Flexible Schedules Are No Better Than No Schedule At All

That incendiary headline is not totally off, it turns out. In certain environments—like retail stores and hotel chains—so-called “just-in-time scheduling” wreaks havoc on hourly employees’ lives and also increases absenteeism and turnover.

Kimberly Weisul at Bnet found a recent study that analyzed such unpredictable schedules and their effects on work-life balance and productivity in the office.

The study found:

  • Almost half of workers said they had three different end times in the previous week
  • 60 percent of workers said their schedule changed “a lot” or “a fair amount” week to week
  • And one store said 80 percent of its employees were on probation for attendance problems. Since it seems unlikely that 80 percent of staff would really be that unreliable, the store’s problems could be of its own making.

The conclusions: A changing schedule is as good as none. But some places really don’t know how many people they’ll need consistently.

In those cases, managers that allow workers to swap shifts without consulting the boss are highly regarded, Weisul says.
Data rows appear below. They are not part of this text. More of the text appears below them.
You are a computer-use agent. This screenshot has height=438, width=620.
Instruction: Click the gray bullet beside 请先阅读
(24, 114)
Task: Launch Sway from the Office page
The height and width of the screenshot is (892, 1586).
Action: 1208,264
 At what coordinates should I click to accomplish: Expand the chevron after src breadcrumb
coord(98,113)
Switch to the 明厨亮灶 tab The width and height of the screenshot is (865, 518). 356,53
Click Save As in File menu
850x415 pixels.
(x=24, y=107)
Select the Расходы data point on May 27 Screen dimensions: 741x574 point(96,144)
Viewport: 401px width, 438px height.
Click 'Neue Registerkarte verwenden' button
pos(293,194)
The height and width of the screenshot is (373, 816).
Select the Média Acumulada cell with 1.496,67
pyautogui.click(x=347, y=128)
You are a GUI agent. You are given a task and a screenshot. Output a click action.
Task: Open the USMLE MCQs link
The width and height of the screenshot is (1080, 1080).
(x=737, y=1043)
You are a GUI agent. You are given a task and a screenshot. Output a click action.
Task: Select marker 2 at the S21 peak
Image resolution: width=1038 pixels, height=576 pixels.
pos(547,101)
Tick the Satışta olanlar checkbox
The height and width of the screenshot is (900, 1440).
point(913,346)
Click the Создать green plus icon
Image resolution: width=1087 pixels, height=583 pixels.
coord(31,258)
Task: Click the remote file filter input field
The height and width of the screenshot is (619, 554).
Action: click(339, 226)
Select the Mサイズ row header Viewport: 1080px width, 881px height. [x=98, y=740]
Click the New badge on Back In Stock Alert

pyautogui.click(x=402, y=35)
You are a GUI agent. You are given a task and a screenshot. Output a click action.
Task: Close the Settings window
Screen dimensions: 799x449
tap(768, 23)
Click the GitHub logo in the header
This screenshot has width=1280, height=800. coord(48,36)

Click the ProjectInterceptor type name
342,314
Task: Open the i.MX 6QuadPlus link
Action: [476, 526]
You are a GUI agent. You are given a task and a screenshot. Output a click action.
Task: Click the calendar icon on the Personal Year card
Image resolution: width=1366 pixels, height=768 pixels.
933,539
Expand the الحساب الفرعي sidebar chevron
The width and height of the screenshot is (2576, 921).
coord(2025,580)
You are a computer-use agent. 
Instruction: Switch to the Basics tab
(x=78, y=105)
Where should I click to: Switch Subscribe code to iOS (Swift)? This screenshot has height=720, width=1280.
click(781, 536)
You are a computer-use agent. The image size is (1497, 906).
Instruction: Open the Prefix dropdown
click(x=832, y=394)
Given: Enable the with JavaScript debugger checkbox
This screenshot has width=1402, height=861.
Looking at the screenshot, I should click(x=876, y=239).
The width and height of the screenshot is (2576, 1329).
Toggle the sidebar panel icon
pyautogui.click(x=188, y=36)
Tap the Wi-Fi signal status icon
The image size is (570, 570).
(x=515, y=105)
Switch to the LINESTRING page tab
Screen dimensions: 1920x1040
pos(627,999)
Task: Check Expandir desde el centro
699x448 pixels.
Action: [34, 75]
Other suggestions: training “floaters” who can fill in where needed, letting workers take vacation “days” in hourly or partial day increments, or scheduling more people than needed so employees know they have a safety net.

Lest you think unpredictable schedules are just found within the realm of low-wage retail jobs, think again: this type of schedule is fairly common amongst entry-level journalism positions, and we wouldn’t be surprised to hear it is common in PR or marketing firms as well. Have you worked one of these gigs?